Records from a dataset
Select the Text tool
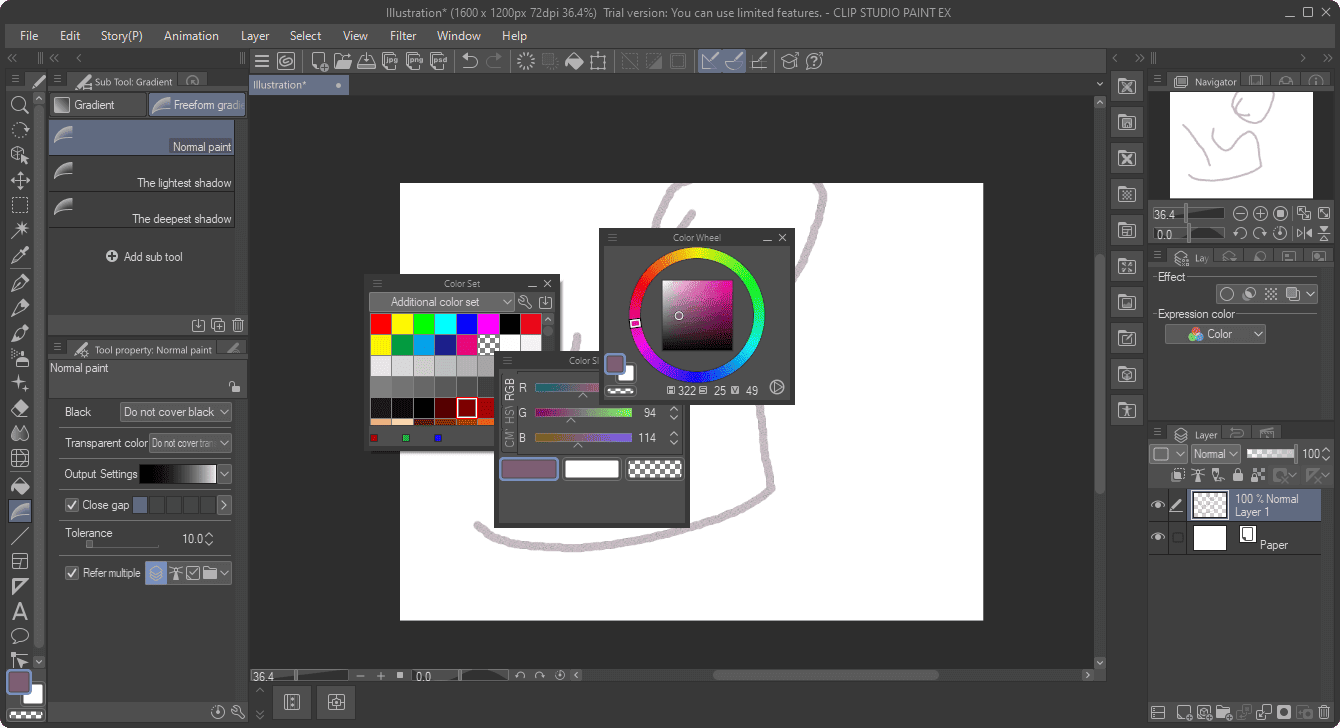Screen dimensions: 1340x728 19,611
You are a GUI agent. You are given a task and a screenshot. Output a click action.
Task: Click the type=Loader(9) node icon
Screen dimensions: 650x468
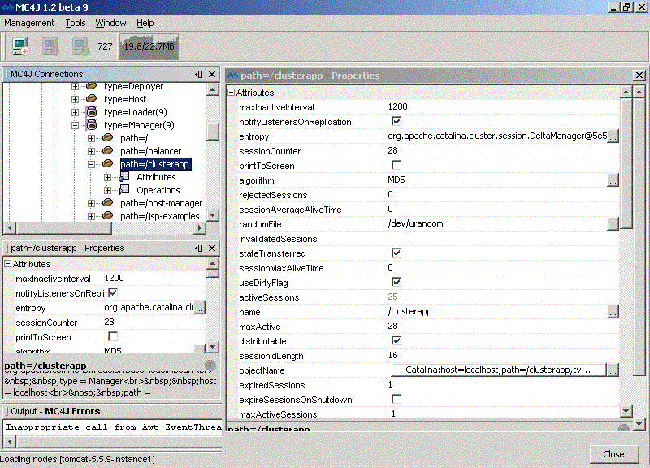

__TASK__: With the images left out, set down every entry exactly.

__EXPECTED ANSWER__:
Select the Text tool
Screen dimensions: 1340x728 19,611
You are a GUI agent. You are given a task and a screenshot. Output a click action.
Task: Click the type=Loader(9) node icon
Screen dimensions: 650x468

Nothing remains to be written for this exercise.